"""

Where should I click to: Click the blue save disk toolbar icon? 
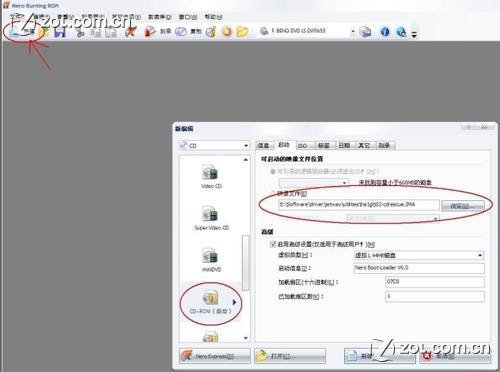tap(60, 32)
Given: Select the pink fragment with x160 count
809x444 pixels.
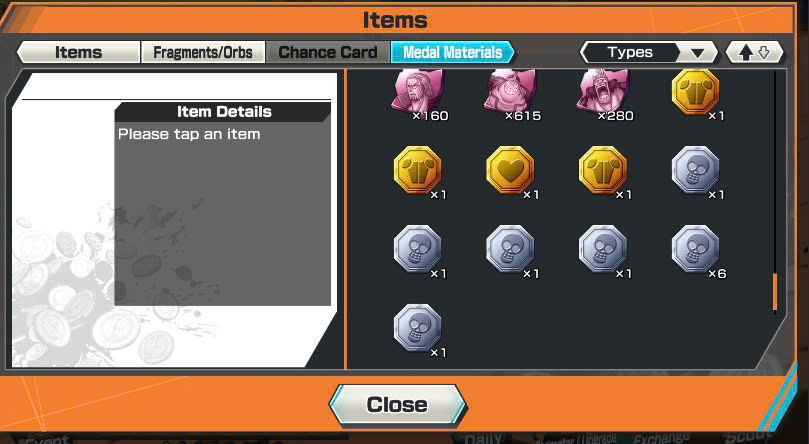Looking at the screenshot, I should tap(417, 92).
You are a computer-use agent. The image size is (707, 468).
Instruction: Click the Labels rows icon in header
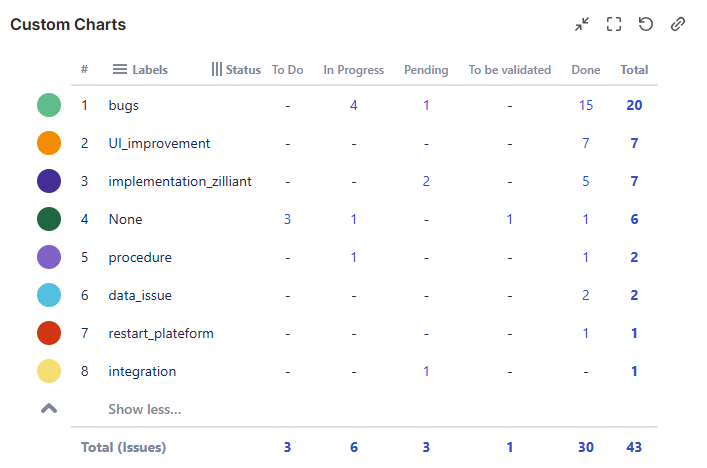click(120, 70)
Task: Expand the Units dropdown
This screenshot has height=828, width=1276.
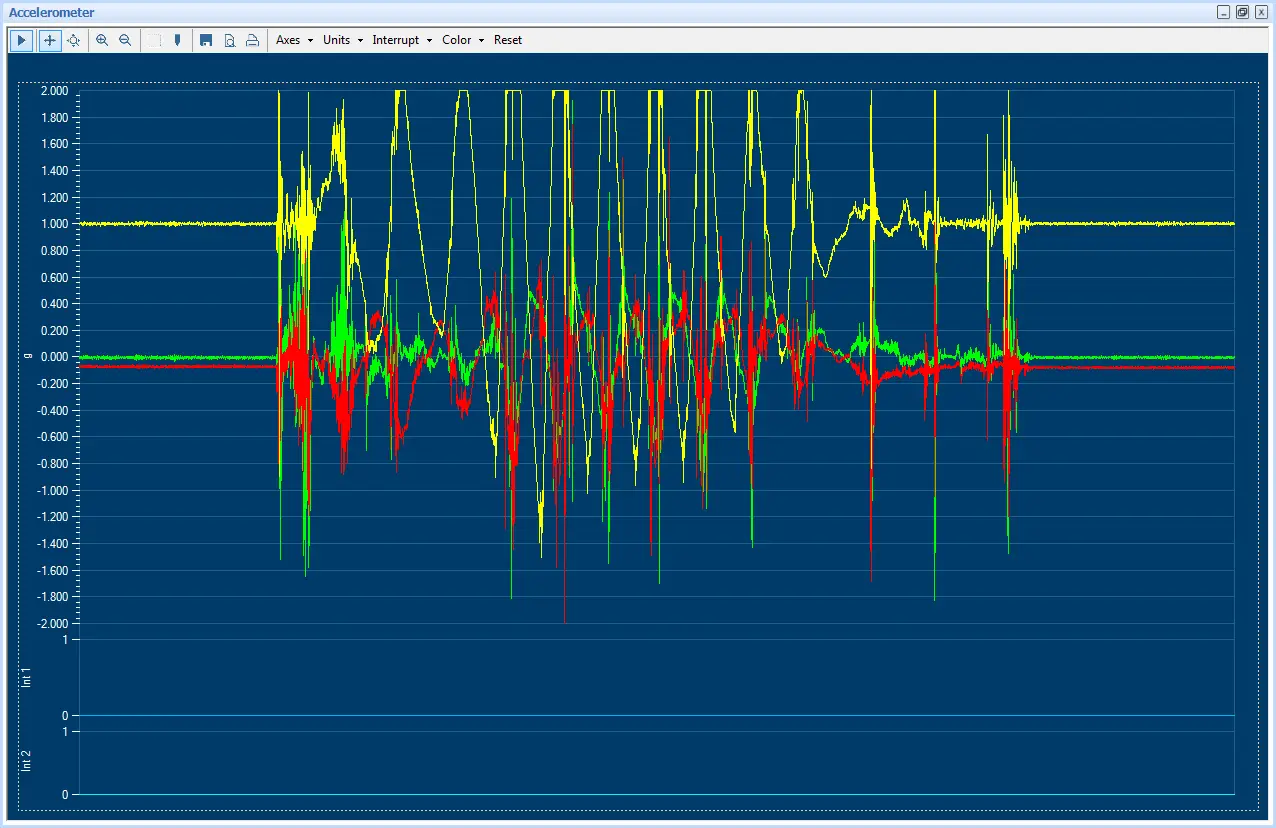Action: click(x=342, y=40)
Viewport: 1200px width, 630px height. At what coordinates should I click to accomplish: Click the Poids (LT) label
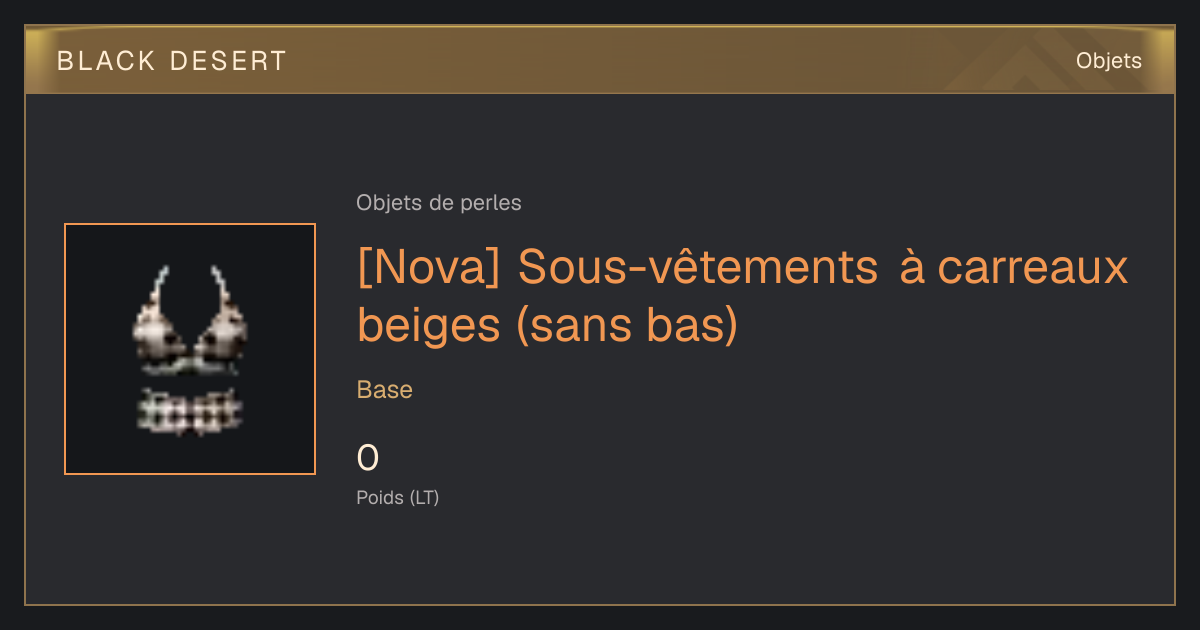[x=398, y=497]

"""

Copy out the full material exactly. Pictures should not appear in it.

(EXERCISE ANSWER)
Where should I click to: Click the blue save disk toolbar icon? 
tap(60, 32)
Given: Select the pink fragment with x160 count
809x444 pixels.
Looking at the screenshot, I should tap(417, 92).
You are a computer-use agent. The image size is (707, 468).
Instruction: Click the Labels rows icon in header
click(120, 70)
Task: Expand the Units dropdown
This screenshot has height=828, width=1276.
Action: click(x=342, y=40)
Viewport: 1200px width, 630px height. At what coordinates should I click to accomplish: Click the Poids (LT) label
[x=398, y=497]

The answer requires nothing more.